Know how much you’re willing to lose
As mentioned, when it comes to your investments, you want to make sure that you’re never investing so much that you’re endangering your ability to manage your existing financial obligations. While, clearly, most people are looking to gain wealth through investment, you should never invest more than you are willing to lose, as well. If you’re looking for low-risk places to put your money, then savings accounts are rarely, if ever, going to endanger the money that you put in them. With investing, there is always a risk of losing money, even if it’s rarely going to lose you all of it. It’s wise to learn more about your risk tolerance and to base your investing decisions on it. Otherwise, you can risk more than you ever intended to.
Consider having it managed for you
If watching the markets gets you feeling a little dizzy and you are intimidated by the prospect of managing your investments yourself, then you need not worry. There are always ways to automate the process somewhat. If you’re willing to give up some control over where your money goes and accept the risk that comes with that, then you could look into working with a robo-advisor. You can still manage your investments to some degree, such as by setting risk tolerance levels that you want to work with. There are plenty of robo-advisors to work with. However, if you’re willing to spend more money, then you can hire a financial advisor, very much a real person who will take a more hands-on approach.

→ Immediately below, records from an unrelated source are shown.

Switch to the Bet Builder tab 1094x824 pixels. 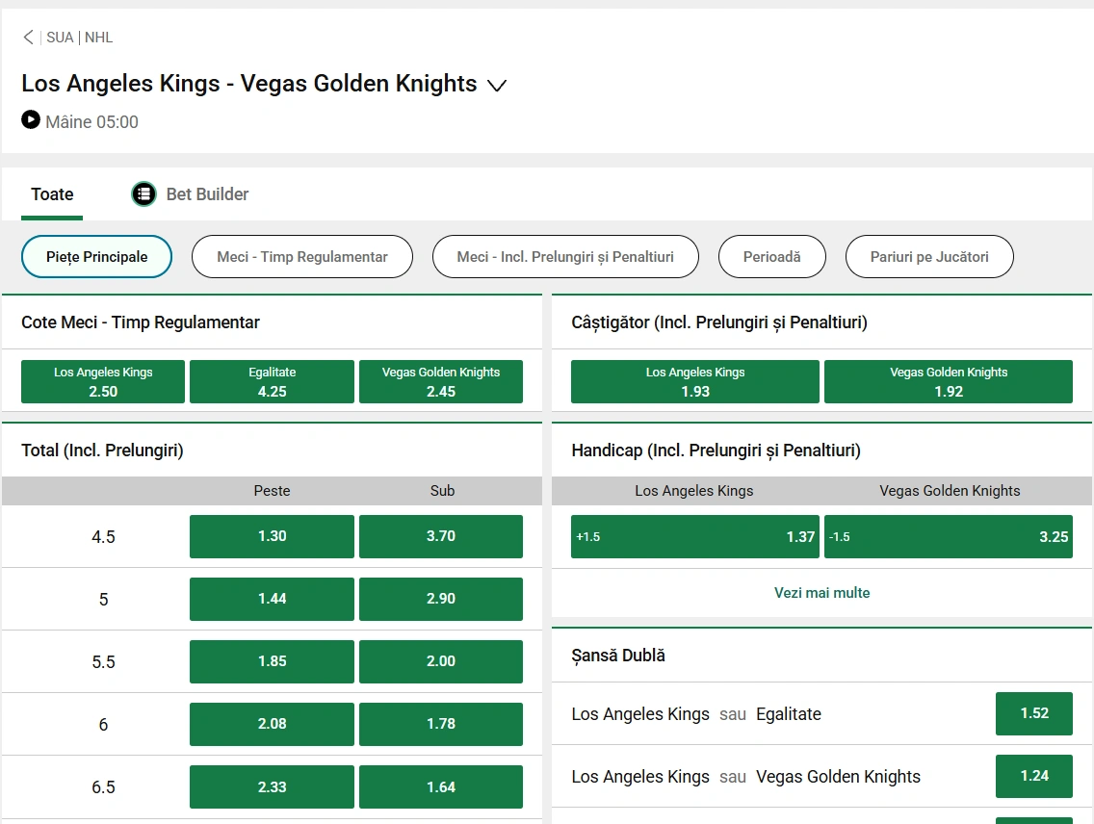(x=207, y=193)
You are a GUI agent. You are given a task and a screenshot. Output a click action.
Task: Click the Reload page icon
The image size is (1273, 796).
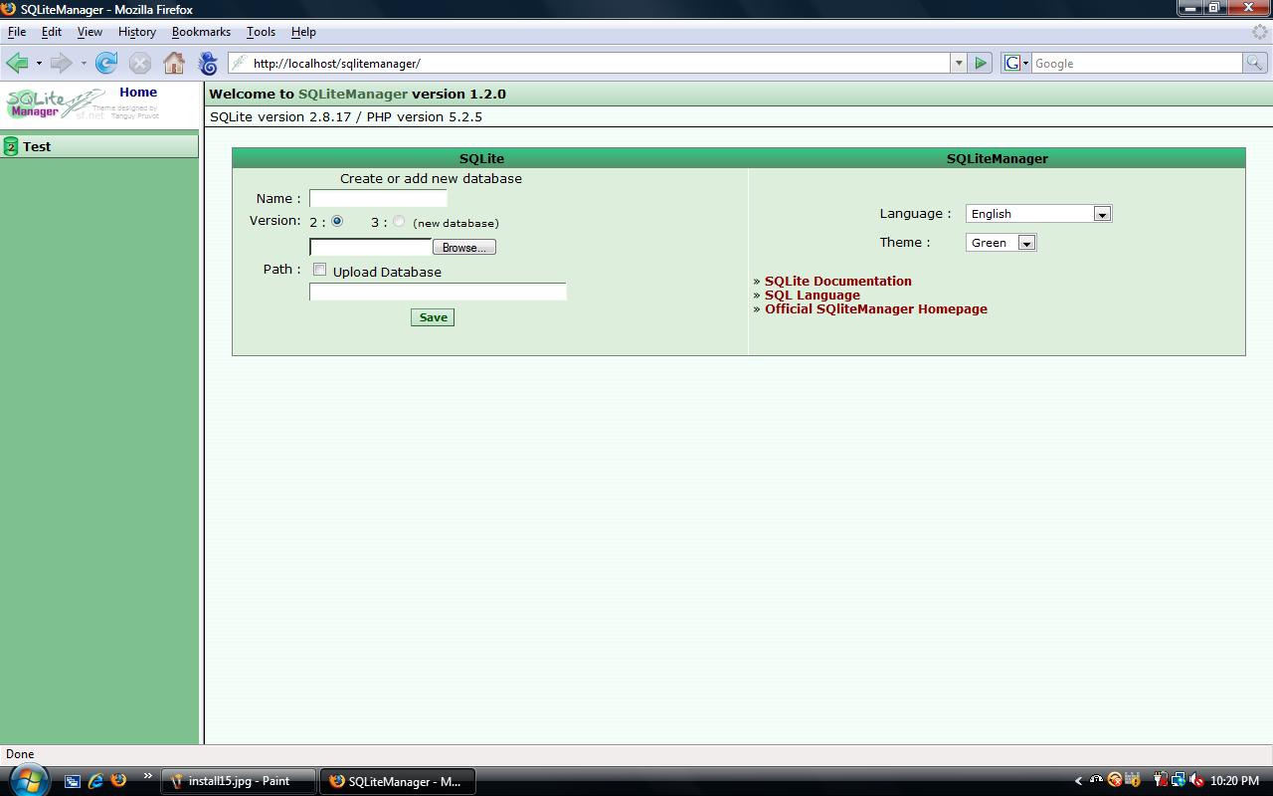pos(106,63)
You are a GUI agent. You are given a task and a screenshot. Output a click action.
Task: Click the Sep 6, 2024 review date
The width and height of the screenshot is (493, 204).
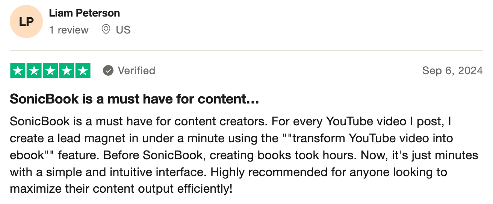pos(452,71)
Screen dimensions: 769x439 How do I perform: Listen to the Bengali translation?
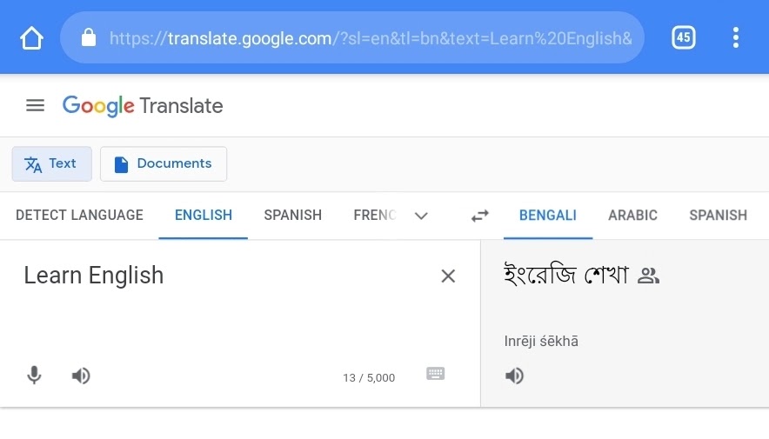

Always pay attention to costs
There’s money to be grown in investing, of course. However, there’s also money to be spent. This goes beyond the potential losses that you can make with your investments, as well. There are fees and real costs that come with investing. This can include the costs of using various investing platforms. There are other costs such as annual and custodian fees for being able to trade on the market. If you’re investing with mutual funds, then there are going to be costs such as an expense ratio which will get paid as a percentage on the overall value of money you have in the fund. Accounting for the costs of investing is important if you want to get a real idea of how much you’re actually making from it.
Practice makes perfect
Taking the time to learn how to make investments can be very useful for giving yourself a better chance of using your money more mindfully. However, you can go beyond reading up on investment strategies and learning how to use trading platforms. There are investment simulation tools that can help you play on the market with fake money, so you can start to get a better idea of how to manage various investments, how to balance your risk, and how to buy and sell in ways that fit your strategy. It’s not exactly like the real thing since the potential to lose or gain real money are always going to weigh more heavily than simulating it, but they can be very helpful.
The factors that determine your investment strategy are likely going to be down to your personal circumstances and goals largely. However, the questions posed by the points above are worth thinking of, at least.